Markov claimed that the group of MPs who had left were financially beholden to Mihaylov. He also claimed that Mihaylov had attempted to intimidate Velichie MPs, recounting that he had locked a group of MPs in his barn and demanded they vote in favour of certain laws. Another Velichie MP, Darin Georgiev, corroborated Markov's allegation that Mihaylov had locked a group of Velichie MPs in his barn against their will. He further stated that the dissolution of the group meant the end of the political party, although he did not exclude future political cooperation with those MPs who had "not betrayed the ideals of Velichie".

Despite Georgiev's claim, Mihaylov announced that Velichie would continue its political activity and contest future elections, although with new MP candidates.

===October 2024 parliamentary election===

Velichie ran alone in the October 2024 Bulgarian parliamentary election. It opened its electoral campaign in the town of Troyan, with founder Ivelin Mihaylov claiming that Velichie's programme would be focused on creating a long-term plan for Bulgaria's development.

During the campaign period, the party office of Velichie in Varna was set on fire by unknown assailants. In a video on Facebook, party founder and candidate Ivelin Mihaylov implied that the assailants might be connected to GERB and may have done it due to Mihaylov's revelation of alleged vote-buying schemes in Varna.

Following the publication of the provisional final results from the electoral commission, Velichie was shown as being just below the 4% threshold to enter parliament, receiving 3.999%. In a number of publications on the party's Facebook page and by party candidates, it was implied that the percentage received by Velichie was intentionally lowered by the Central Electoral Commission, under pressure from external actors, in order to prevent Velichie from entering parliament.

In an address on the party-affiliated news channel Free Voice, Ivelin Mihaylov claimed that the election had been "stolen", both due to alleged mass vote buying and manipulations of the voting process at the local level. However, he discounted the possibility of organising mass protests or other civil actions to contest the result. Instead, he called on Velichie supporters to actively join the party, build up its local structures, and create a parallel governance structure in order to demonstrate the success of Velichie's approach in lieu of the next election.

On 29 October, Mihaylov published a new address on his Facebook page, in which he announced that Velichie intended to organise a protest campaign to call for the annulment of the October elections due to alleged large-scale irregularities. He specifically called for a protest in the government quarter of Sofia on the evening of 31 October. Besides protests, he stated that Velichie intended to legally challenge the election results and seek support from European and international institutions.

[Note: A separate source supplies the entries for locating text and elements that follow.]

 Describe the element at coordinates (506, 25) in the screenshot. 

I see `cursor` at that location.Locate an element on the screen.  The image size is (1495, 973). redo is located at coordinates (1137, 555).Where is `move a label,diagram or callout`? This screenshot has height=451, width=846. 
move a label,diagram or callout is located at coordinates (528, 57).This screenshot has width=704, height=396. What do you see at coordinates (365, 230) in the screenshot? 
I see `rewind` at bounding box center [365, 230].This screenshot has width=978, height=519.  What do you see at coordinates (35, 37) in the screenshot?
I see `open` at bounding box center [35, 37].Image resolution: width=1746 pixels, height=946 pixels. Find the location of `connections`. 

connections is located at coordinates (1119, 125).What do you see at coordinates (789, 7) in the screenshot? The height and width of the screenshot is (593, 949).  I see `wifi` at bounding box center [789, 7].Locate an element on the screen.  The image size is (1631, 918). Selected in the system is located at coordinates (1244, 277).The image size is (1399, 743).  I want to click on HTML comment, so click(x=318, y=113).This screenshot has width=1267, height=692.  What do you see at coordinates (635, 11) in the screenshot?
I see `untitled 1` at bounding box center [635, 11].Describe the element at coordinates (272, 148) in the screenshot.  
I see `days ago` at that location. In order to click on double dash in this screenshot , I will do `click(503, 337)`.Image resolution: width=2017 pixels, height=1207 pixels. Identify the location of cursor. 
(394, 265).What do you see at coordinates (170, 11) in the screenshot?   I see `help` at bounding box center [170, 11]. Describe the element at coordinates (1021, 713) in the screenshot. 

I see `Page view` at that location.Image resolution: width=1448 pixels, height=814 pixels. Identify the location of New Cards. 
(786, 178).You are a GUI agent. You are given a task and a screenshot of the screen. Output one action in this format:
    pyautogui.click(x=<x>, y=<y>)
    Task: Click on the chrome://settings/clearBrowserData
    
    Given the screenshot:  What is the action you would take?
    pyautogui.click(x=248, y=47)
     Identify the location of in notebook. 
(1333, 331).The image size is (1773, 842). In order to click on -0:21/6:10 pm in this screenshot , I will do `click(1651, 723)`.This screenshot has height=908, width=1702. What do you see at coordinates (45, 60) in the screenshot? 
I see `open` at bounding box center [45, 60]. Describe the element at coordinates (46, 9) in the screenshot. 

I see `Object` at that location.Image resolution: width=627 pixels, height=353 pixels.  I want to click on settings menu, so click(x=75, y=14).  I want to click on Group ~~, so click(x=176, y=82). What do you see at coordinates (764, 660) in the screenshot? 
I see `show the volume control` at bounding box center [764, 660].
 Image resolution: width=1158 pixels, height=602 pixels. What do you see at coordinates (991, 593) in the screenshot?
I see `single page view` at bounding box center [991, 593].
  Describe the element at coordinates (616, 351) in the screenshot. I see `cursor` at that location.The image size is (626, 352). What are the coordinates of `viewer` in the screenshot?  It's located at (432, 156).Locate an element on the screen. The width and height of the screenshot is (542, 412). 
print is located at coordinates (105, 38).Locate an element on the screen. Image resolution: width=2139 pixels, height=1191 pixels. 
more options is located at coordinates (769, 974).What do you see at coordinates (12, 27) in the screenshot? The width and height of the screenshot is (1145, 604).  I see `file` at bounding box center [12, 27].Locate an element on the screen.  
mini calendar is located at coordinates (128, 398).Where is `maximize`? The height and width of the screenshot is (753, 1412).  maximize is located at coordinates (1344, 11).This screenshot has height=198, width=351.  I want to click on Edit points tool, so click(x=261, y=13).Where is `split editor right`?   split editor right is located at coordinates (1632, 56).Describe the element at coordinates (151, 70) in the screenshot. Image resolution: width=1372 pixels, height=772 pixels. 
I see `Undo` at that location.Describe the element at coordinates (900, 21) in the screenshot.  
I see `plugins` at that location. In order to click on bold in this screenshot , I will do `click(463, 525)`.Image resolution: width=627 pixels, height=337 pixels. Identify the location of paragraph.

Shortly before the protest took place, the CEC officially confirmed that Velichie had not crossed the 4% threshold.

In a press briefing on 1 November, Velichie announced that they did not recognize the finalised election results and called for new elections to be held immediately. At these new elections, Velichie promised to gather at least 13,000 observers to "prevent voter manipulation".

Velichie organised a protest outside the National Assembly prior to the opening session in order to call for the annulment of the elections.

On 28 November, the Velichie-affiliated NGO "Patriots for Bulgaria" filed for the registration of the party-run YouTube channel "Free Voice" as an official TV channel.

Prior to the publishing of the results of the recalculation of the vote following a court-ordered recount of the elections in March 2025, Ivelin Mihaylov claimed that the recount had established that Velichie was set to enter parliament, as it passed the 4% threshold. On 11 March, Velichie organised a protest outside the house of former Prime Minister and GERB leader Boyko Borisov.

Following the confirmation that Velichie did indeed pass the threshold, Velichie was allocated ten seats within the National Assembly, thus forming a parliamentary group.

Velichie endorsed the referendum proposed by President Rumen Radev about Bulgaria's accession to the Eurozone in 2026. The party further endorsed Revival-organised protests in support of the referendum.

Velichie have participated in and organised protests during the 2025 Bulgarian protests. Supporters of the party organised а protest in favour of the governments resignation outside the parliament building on 28 November, blocking traffic in central Sofia due to the intentional breakdown of their cars. On 4 December, the party organised a protest in support of employees working at the Mihaylov-affiliated "Historical Park", who had been detained as part of a law enforcement probe into allegations of money laundering. Additionally, supporters of Velichie placed a satirical painting titled "the Bulgarian Mafia" outside the residence of former Prime Minister and GERB leader, Boyko Borisov in Bankya.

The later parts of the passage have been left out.